GIVEN DATA Start Marker
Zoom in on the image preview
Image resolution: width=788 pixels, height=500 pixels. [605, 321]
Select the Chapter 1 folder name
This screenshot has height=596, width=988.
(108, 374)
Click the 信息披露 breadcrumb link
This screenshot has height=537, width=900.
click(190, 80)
GIVEN DATA End Marker
EXERCISE DIRECTIONS>
Go through the records and count the lines that include "width", then give only that number.

WORKED SOLUTION>
3